■ PROBLEM DETAILS: For each line in the material below that holds "computer", copy that line.

DATA SUPPLIED START

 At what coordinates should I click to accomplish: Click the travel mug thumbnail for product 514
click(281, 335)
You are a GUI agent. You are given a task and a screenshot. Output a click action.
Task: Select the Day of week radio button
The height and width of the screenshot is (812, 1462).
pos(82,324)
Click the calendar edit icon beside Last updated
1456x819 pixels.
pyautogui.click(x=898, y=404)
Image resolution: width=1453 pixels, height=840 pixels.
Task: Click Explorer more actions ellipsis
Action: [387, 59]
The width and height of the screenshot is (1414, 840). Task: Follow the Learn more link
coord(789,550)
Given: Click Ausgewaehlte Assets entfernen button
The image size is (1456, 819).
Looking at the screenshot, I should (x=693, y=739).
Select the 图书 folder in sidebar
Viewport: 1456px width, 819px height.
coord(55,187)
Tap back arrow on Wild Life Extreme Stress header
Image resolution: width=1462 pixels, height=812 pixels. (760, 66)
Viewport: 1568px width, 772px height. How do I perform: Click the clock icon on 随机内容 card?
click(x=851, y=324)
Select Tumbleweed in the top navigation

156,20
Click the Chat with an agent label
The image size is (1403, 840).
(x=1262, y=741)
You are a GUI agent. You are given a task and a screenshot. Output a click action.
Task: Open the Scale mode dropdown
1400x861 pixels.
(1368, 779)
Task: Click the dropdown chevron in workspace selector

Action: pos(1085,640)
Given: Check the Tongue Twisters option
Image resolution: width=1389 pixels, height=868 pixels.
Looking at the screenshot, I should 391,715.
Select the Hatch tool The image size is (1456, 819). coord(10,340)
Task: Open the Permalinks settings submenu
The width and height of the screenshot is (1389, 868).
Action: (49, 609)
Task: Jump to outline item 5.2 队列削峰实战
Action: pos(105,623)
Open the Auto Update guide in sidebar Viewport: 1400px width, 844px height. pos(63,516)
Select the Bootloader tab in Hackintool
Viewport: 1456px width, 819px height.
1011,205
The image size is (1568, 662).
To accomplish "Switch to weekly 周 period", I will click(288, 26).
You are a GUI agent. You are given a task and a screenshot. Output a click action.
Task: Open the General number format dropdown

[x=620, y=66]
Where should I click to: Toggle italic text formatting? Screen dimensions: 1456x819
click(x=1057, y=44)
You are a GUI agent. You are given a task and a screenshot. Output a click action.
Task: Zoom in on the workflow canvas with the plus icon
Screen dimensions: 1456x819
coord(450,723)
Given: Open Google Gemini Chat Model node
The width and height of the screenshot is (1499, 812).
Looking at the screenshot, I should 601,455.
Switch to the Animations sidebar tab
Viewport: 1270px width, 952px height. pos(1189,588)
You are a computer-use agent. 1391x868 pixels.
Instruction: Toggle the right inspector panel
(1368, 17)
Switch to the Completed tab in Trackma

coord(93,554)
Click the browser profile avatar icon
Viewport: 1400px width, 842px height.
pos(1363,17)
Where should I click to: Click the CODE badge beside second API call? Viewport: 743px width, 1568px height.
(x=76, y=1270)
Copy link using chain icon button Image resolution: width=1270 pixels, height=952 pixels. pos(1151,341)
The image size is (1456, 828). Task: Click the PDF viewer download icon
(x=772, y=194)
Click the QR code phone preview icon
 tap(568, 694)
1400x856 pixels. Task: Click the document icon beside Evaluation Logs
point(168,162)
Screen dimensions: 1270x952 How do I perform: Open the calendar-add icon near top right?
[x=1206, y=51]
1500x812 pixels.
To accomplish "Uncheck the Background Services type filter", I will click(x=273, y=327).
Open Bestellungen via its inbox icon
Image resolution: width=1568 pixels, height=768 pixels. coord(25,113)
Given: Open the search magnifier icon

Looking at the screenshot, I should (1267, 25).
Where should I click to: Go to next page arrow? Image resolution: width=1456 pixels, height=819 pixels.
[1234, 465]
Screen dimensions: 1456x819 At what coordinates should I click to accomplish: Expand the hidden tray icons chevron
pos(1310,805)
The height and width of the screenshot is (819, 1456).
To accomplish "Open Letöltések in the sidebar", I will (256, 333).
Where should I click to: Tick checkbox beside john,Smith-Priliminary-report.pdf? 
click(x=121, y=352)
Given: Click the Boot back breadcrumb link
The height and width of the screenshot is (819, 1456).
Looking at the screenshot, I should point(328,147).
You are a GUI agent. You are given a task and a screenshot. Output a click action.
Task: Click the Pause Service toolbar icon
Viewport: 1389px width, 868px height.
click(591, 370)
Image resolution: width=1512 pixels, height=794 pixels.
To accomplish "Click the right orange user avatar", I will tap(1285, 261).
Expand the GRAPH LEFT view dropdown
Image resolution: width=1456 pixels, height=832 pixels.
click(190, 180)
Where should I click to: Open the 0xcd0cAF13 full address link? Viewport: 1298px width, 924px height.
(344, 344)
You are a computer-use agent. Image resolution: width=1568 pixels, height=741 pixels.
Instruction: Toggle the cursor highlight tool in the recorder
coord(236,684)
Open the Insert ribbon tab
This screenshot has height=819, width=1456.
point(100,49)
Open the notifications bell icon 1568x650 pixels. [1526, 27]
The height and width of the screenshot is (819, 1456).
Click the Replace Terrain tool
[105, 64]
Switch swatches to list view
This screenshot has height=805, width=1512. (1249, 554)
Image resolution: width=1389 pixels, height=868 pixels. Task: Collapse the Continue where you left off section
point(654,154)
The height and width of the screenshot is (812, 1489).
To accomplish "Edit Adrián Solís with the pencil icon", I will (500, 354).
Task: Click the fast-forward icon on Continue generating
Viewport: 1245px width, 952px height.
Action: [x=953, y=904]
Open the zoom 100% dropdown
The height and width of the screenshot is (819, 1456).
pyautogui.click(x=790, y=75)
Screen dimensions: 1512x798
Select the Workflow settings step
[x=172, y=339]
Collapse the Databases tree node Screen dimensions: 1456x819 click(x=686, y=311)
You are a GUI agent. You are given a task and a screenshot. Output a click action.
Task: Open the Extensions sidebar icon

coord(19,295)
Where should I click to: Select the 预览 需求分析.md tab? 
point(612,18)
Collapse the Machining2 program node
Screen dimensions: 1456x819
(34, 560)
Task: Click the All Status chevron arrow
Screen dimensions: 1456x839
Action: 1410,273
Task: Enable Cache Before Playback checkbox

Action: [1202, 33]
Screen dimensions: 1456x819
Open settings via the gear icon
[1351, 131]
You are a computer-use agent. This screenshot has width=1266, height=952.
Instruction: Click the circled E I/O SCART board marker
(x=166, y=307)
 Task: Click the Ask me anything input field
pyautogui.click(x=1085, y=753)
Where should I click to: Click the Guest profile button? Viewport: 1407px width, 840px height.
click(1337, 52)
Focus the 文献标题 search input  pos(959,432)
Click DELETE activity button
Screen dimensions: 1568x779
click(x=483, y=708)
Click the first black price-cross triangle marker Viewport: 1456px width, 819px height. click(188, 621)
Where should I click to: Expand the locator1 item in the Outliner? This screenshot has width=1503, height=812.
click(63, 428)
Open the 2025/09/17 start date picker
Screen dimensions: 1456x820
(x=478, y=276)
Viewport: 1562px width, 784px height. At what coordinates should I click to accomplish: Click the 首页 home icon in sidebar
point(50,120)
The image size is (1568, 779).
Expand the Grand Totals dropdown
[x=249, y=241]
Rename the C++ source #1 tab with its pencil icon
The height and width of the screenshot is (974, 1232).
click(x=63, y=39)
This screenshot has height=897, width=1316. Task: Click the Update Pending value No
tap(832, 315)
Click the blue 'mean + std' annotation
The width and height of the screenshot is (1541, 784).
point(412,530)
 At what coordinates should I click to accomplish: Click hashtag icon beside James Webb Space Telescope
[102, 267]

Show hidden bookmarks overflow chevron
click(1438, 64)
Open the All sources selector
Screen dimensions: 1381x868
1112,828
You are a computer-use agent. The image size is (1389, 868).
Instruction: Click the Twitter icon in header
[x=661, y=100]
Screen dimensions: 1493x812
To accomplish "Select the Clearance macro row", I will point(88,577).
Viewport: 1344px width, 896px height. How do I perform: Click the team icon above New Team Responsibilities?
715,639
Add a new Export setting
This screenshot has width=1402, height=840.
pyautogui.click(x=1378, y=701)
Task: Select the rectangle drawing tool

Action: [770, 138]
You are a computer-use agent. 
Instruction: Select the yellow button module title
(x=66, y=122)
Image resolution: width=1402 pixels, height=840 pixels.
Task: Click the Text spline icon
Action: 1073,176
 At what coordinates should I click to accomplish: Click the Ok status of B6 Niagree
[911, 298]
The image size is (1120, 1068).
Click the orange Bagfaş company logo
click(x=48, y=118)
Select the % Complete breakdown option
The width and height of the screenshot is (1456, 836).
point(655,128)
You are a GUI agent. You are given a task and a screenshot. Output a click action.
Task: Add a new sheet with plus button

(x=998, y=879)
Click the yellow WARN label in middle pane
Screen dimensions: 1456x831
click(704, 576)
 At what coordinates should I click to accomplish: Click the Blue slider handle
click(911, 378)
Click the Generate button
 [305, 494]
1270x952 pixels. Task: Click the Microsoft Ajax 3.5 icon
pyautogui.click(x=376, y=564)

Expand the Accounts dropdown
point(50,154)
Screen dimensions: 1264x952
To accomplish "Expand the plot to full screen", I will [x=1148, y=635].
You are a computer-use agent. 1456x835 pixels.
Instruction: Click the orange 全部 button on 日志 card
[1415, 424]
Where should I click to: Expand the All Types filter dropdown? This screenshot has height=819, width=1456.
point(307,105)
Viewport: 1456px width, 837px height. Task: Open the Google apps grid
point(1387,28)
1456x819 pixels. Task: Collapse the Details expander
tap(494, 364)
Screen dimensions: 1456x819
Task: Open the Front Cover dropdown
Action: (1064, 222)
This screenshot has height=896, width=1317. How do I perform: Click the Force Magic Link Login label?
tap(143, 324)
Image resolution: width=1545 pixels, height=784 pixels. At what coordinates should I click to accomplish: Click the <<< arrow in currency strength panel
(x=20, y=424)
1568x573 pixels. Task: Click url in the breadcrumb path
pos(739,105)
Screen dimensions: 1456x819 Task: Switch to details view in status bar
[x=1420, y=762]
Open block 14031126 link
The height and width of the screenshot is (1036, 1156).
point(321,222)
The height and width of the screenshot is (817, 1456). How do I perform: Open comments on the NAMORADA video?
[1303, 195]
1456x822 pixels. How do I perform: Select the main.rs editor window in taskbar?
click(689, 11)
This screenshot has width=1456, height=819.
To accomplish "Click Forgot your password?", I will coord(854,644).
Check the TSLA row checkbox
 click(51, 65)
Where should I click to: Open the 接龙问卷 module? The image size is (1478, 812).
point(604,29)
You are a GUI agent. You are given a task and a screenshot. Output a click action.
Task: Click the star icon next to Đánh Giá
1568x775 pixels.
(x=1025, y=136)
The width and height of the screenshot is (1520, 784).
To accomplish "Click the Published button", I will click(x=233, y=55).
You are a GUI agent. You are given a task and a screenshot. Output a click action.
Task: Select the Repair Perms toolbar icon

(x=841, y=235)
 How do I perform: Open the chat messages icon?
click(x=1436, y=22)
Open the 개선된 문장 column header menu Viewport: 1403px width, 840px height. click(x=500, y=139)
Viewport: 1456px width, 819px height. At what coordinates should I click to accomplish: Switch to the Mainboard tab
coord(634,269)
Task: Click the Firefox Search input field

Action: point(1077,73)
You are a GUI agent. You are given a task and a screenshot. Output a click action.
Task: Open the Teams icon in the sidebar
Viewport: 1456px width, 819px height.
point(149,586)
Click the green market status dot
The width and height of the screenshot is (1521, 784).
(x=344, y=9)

DATA SUPPLIED END

■ ANSWER BELOW:
You are a computer-use agent. 1391x868 pixels.
You are a computer-use agent. Image resolution: width=1568 pixels, height=741 pixels.
You are a computer-use agent. This screenshot has width=1266, height=952.
You are a computer-use agent. The image size is (1389, 868).
You are a computer-use agent. 
You are a computer-use agent. 1456x835 pixels.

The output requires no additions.